#### ENTRIES SUPPLIED:
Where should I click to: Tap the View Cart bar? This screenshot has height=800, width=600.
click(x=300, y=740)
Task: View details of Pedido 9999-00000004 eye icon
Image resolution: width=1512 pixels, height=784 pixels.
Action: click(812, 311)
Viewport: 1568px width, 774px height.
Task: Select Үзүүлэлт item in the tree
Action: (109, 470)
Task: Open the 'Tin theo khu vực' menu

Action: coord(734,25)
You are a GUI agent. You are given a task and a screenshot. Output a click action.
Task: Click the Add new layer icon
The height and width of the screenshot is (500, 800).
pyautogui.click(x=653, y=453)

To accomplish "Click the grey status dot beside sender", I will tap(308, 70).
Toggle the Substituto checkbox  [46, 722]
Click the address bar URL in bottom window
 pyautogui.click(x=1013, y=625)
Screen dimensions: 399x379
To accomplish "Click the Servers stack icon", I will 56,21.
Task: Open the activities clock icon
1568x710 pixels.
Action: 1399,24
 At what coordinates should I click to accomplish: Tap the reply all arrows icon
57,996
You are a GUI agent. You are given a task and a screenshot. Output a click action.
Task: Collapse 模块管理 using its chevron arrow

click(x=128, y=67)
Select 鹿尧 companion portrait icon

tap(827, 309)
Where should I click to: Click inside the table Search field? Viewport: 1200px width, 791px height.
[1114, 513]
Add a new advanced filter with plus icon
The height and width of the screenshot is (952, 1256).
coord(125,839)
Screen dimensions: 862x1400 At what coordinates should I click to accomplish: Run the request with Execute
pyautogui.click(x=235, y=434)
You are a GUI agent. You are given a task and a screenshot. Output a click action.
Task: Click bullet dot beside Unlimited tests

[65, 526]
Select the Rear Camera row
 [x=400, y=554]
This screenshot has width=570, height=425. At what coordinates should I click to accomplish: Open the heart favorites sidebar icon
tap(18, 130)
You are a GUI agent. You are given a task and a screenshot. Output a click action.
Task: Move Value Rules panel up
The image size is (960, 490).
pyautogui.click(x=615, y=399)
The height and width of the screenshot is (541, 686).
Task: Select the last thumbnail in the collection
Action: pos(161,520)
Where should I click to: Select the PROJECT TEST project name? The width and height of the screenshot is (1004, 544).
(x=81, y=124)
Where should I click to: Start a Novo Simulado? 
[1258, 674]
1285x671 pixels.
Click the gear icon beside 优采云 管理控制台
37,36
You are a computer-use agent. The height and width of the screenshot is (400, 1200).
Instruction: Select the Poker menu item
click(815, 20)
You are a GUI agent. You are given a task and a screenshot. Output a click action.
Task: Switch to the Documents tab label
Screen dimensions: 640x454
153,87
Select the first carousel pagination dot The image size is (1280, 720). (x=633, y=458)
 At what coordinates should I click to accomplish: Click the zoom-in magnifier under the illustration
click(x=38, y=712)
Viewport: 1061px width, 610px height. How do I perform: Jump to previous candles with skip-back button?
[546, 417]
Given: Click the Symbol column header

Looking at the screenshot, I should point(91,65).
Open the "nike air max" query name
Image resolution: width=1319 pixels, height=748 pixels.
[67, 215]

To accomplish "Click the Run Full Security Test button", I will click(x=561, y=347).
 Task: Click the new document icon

#### PROBLEM TO WORK ON:
A word-for-word copy of the material is required.

#### ANSWER SPACE:
Where should I click to: Tap the View Cart bar? This screenshot has height=800, width=600.
click(x=300, y=740)
Task: View details of Pedido 9999-00000004 eye icon
Image resolution: width=1512 pixels, height=784 pixels.
Action: click(812, 311)
Viewport: 1568px width, 774px height.
Task: Select Үзүүлэлт item in the tree
Action: (109, 470)
Task: Open the 'Tin theo khu vực' menu

Action: coord(734,25)
You are a GUI agent. You are given a task and a screenshot. Output a click action.
Task: Click the Add new layer icon
The height and width of the screenshot is (500, 800).
pyautogui.click(x=653, y=453)

To accomplish "Click the grey status dot beside sender", I will tap(308, 70).
Toggle the Substituto checkbox  [46, 722]
Click the address bar URL in bottom window
 pyautogui.click(x=1013, y=625)
Screen dimensions: 399x379
To accomplish "Click the Servers stack icon", I will 56,21.
Task: Open the activities clock icon
1568x710 pixels.
Action: 1399,24
 At what coordinates should I click to accomplish: Tap the reply all arrows icon
57,996
You are a GUI agent. You are given a task and a screenshot. Output a click action.
Task: Collapse 模块管理 using its chevron arrow

click(x=128, y=67)
Select 鹿尧 companion portrait icon

tap(827, 309)
Where should I click to: Click inside the table Search field? Viewport: 1200px width, 791px height.
[1114, 513]
Add a new advanced filter with plus icon
The height and width of the screenshot is (952, 1256).
coord(125,839)
Screen dimensions: 862x1400 At what coordinates should I click to accomplish: Run the request with Execute
pyautogui.click(x=235, y=434)
You are a GUI agent. You are given a task and a screenshot. Output a click action.
Task: Click bullet dot beside Unlimited tests

[65, 526]
Select the Rear Camera row
 [x=400, y=554]
This screenshot has width=570, height=425. At what coordinates should I click to accomplish: Open the heart favorites sidebar icon
tap(18, 130)
You are a GUI agent. You are given a task and a screenshot. Output a click action.
Task: Move Value Rules panel up
The image size is (960, 490).
pyautogui.click(x=615, y=399)
The height and width of the screenshot is (541, 686).
Task: Select the last thumbnail in the collection
Action: pos(161,520)
Where should I click to: Select the PROJECT TEST project name? The width and height of the screenshot is (1004, 544).
(x=81, y=124)
Where should I click to: Start a Novo Simulado? 
[1258, 674]
1285x671 pixels.
Click the gear icon beside 优采云 管理控制台
37,36
You are a computer-use agent. The height and width of the screenshot is (400, 1200).
Instruction: Select the Poker menu item
click(815, 20)
You are a GUI agent. You are given a task and a screenshot. Output a click action.
Task: Switch to the Documents tab label
Screen dimensions: 640x454
153,87
Select the first carousel pagination dot The image size is (1280, 720). (x=633, y=458)
 At what coordinates should I click to accomplish: Click the zoom-in magnifier under the illustration
click(x=38, y=712)
Viewport: 1061px width, 610px height. How do I perform: Jump to previous candles with skip-back button?
[546, 417]
Given: Click the Symbol column header

Looking at the screenshot, I should point(91,65).
Open the "nike air max" query name
Image resolution: width=1319 pixels, height=748 pixels.
[67, 215]

To accomplish "Click the Run Full Security Test button", I will click(x=561, y=347).
 Task: Click the new document icon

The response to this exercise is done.